De l'autre, un discours nettement plus sombre sur la magie, ramenée à son état le plus mauvais par les fanatiques des Fils de Salem qui veulent l'éradiquer. Elle y est évoquée comme une force sombre capable du pire même chez les cœurs les plus purs, ou rappelée comme source de rupture entre sorciers et Moldus. Pourtant, même si ce discours épaissit l'univers de la licence sans renier aucunement les bases données par Harry Potter, il reste compréhensible pour tous les nouveaux venus. Au passage, le film est accessible sans aucun souci à tous les nouveaux venus, seules quelques références bien placées venant caresser les amoureux de la saga dans le sens du poil, et réussit à s'imposer comme un ouvrage indépendant, tant les portes ouvertes pour les suites de la nouvelle saga sont étroites.
Mais si le scénario fait le travail, Les Animaux Fantastiques pêche là où son aîné avait su briller, à savoir sa propension à créer un univers esthétique envoûtant, et surtout, un casting attachant. En effet, la réalisation décidément assez convenue de David Yates, couplée à un récit qui nous fait passer le plus clair de notre temps dans un New York des années 20, peine à développer des plans et des situations qui font voyager et qui marquent les esprits. Quelques beaux plans, durant le passage final aux éclairages fascinants ou dans la malle fantastique, qui manque tout de même d'une identité visuelle plus marquée, réussissent à se démarquer, mais c'est un sentiment très urbain, très Moldu qui ressort de notre visionnage, en témoigne les nombreuses scènes d'action et de tension qui passent par la destruction totale ou partielle de bâtiments. Il en va un peu de même pour la musique, parfois un peu jazzy, qui ne transporte pas autant que les meilleurs thèmes musicaux de la saga, ici repris avec brio.
Et pour les personnages, Eddie Redmayne joue tout en retrait et en timidité, avec un détachement et un presque malaise permanent face aux situations qui s'imposent à lui, face à une Katherine Waterston tout aussi angoissée, quoique plus démonstrative. À l'écran, leurs interactions tout en moues gênées interrogent plus qu'elles ne touchent, et le duo ne parvient pas à générer l'empathie que le récit devrait nous fournir. Le ressort comique, le Moldu campé par Dan Fogler, deviendrait presque le plus attachant du groupe, malgré quelques instants un peu too much, tandis qu'Alison Sudol apporte une sensualité inédite, doublée d'une personnalité intrigante. Autour d'eux, Samantha Morton, Colin Farrell et surtout Ezra Miller les surclasseraient presque, avec un jeu sombre et terne qui laisse planer une ambiance malsaine à chacune de leur apparition. Pour eux et d'autres encore, le manque de magie se fait ressentir, que ce soit par la nature de Moldus de certains, ou l'utilisation de codes propres au New York de l'époque qui surplombent les autres traits de personnalité.

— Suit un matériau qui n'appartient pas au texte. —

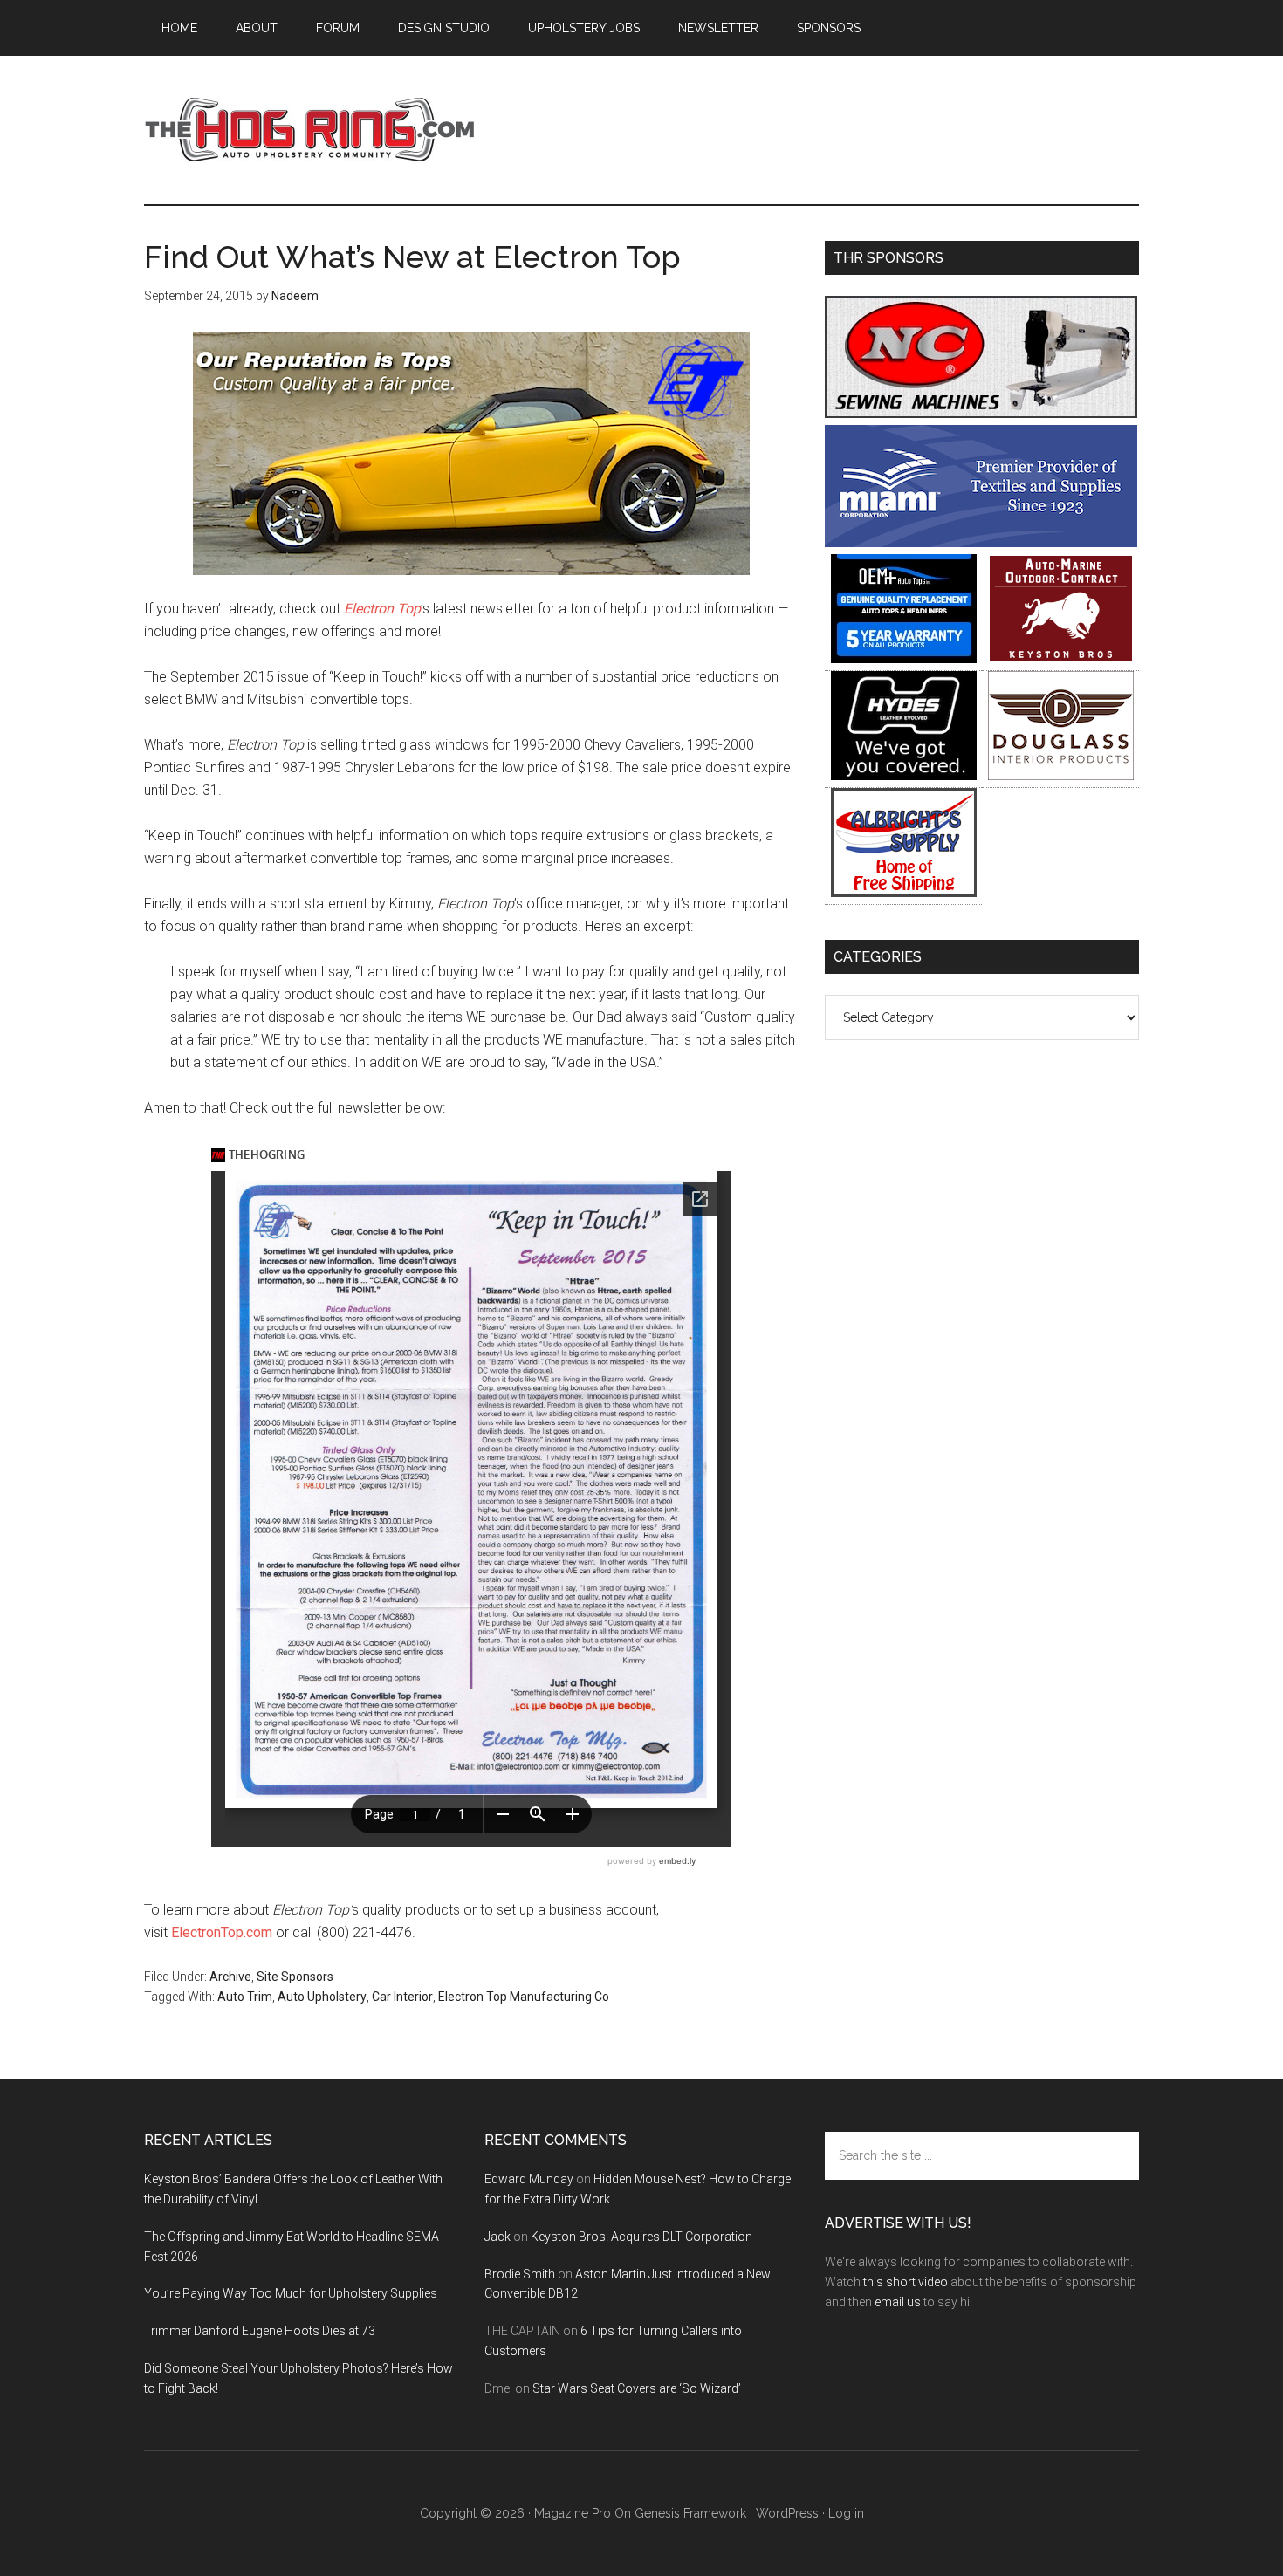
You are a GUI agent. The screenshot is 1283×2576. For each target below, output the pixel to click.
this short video (905, 2282)
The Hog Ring (310, 130)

Avec son esthétique et ses personnages très Roaring Twenties ou encore son ambiance finalement très urbaine, Les Animaux Fantastiques a finalement les défauts de ses qualités : en rapprochant son récit du monde des Moldus, il perd un peu en magie et en fascination par rapport à la saga Harry Potter. En dehors de cela, l'œuvre réussit justement à se développer une identité visuelle et narrative unique, avec une chasse aux monstres grisante et amusante en plein New York couplée à une remise en question de la sorcellerie plus sombre et dérangeante. Voilà qui annonce du bon pour la suite de la nouvelle saga, sans pour autant empêcher au film d'exister seul.